In [None]:
import torch
import pandas as pd
import pytorch_lightning as pl

from minerva.utils import get_index_from_lookup, draw_sobol_samples


## Notebook 4: Quasi-Random Sobol initialisation on a generated chemical space 

This tutorial shows how to initialise a Bayesian optimisation campaign from a pre-created search space by drawing quasi-random Sobol samples, and outputting the resulting experiments as a dataframe for execution. `run_one_iteration.ipynb` shows how to run an iteration of a BO campaign given obtained experimental results from this initialisation. The example in this notebook was used to generate initial experiments for the experimental HTE campaign described in the manuscript accompanying this code repository.

In [None]:
# set random seed 
seed=49
pl.seed_everything(seed)

tkwargs = {
        "dtype": torch.double,
        "device": torch.device("cuda" if torch.cuda.is_available() else "cpu"),
    }

## 1. Loading chemical space

- We use a pre-generated chemical space from our experimental Nickel Suzuki campaign described in the manuscript accompanying this code repository
- This chemical space contains all the combinations of experimental conditions that we considered for our optimisation campaign, totalling `88,000` possible reaction conditions
- This chemical space displays the reaction conditions in text, and also descriptor format
- The notebook generate_chemical_space.ipynb shows example generation of a chemical space in this format
- Note that the inputs in this chemical space are already **pre-normalised** to `[0,1]`

In [None]:
# total possible reaction condition space including reaction descriptors 
total_chem_space = pd.read_csv('../experimental_campaigns/design_spaces/ni_suzuki_chemical_space.csv', index_col=0)
total_chem_space

Now, we have the oppurtunity to drop any reaction conditions we don't want to start our initialisation with. Following the manuscript, we intended to initalise our chemical reaction space with only temperatures of `70` and `100` degrees.

In [None]:
# filtered chemical reaction condition space with only those having temperatures of 70 and 100
filtered_chem_space = total_chem_space[(total_chem_space['temperature'] ==70) | (total_chem_space['temperature'] ==100)]
filtered_chem_space

Get numerical descriptors/feature columns from dataframe for training data 

In [None]:

descriptor_index = 7 # our reaction condition representation in contained from column 7, 'ligand PC1', onwards to the end of the dataframe 
# this index will vary depending on your dataframe.

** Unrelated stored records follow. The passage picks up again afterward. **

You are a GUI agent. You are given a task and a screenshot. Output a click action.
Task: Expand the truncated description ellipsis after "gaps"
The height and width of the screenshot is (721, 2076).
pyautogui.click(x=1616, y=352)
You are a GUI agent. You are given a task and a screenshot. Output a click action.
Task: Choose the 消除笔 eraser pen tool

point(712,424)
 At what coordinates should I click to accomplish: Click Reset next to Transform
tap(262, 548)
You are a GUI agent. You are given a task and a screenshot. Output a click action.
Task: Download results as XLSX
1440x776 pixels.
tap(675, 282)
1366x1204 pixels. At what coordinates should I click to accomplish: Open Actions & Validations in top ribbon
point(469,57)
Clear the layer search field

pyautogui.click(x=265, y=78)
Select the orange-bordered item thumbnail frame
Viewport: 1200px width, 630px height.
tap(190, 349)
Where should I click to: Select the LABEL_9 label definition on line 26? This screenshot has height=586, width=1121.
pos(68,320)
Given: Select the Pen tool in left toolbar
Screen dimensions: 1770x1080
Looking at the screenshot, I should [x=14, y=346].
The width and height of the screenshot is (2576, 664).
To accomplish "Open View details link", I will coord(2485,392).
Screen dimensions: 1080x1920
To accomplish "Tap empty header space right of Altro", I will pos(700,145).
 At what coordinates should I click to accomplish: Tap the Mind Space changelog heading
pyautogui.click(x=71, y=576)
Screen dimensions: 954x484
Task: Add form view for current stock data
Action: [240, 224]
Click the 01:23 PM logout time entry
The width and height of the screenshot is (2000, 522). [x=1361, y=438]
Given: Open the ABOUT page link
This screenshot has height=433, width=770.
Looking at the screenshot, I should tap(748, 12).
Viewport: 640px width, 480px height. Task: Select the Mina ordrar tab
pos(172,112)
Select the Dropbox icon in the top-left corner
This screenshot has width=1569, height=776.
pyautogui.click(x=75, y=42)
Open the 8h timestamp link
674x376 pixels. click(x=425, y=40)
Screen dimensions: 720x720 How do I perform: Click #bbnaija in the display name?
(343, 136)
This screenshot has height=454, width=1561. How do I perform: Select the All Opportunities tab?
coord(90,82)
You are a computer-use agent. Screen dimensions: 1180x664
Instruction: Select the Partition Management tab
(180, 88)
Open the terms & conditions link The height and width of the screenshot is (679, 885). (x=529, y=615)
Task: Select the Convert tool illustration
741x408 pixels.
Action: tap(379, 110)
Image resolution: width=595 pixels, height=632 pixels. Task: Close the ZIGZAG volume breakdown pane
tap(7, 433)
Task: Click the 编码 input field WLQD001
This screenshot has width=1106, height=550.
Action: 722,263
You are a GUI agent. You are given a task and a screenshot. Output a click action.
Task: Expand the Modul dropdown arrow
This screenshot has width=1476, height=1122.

descriptor_columns = total_chem_space.columns[descriptor_index:]
descriptor_columns

Now we convert the descriptors into tensors for input into training models

In [None]:
# get the descriptor from column 7 onwards (from ligand PC1 onwards)
total_chem_descriptors = total_chem_space[descriptor_columns]
filtered_chem_descriptors = filtered_chem_space[descriptor_columns]

# conver the descriptors into torch tensors for model input 
x_space = torch.tensor(total_chem_descriptors.to_numpy()).to(**tkwargs) # total reaction condition space 
init_x_space = torch.tensor(filtered_chem_descriptors.to_numpy()).to(**tkwargs) # restricted space with only certain initial temperatures

## 2. Quasi-Random Sobol initialisation in the absence of initial data 
Now, we draw quasi-random Sobol samples from the restricted/filtered chemical space to start our campaign. We get the indexes of these drawn experiments from our original search space to obtain our initial experiments. `run_bo_iteration.ipynb` shows how to run BO on the results of these experiments.

In [None]:
init_x = draw_sobol_samples(n_samples=96, feature_matrix=init_x_space) # draw sobol samples from the restricted space 
init_x_index = get_index_from_lookup(init_x, x_space) # looks up index of drawn experimen†s from total chemical condition space.
init_x_experiments = total_chem_space.iloc[init_x_index].sort_values(by='rxn_id')
init_x_experiments.to_csv('../experimental_campaigns/experiments/tutorial_data/initial_experiments.csv')
init_x_experiments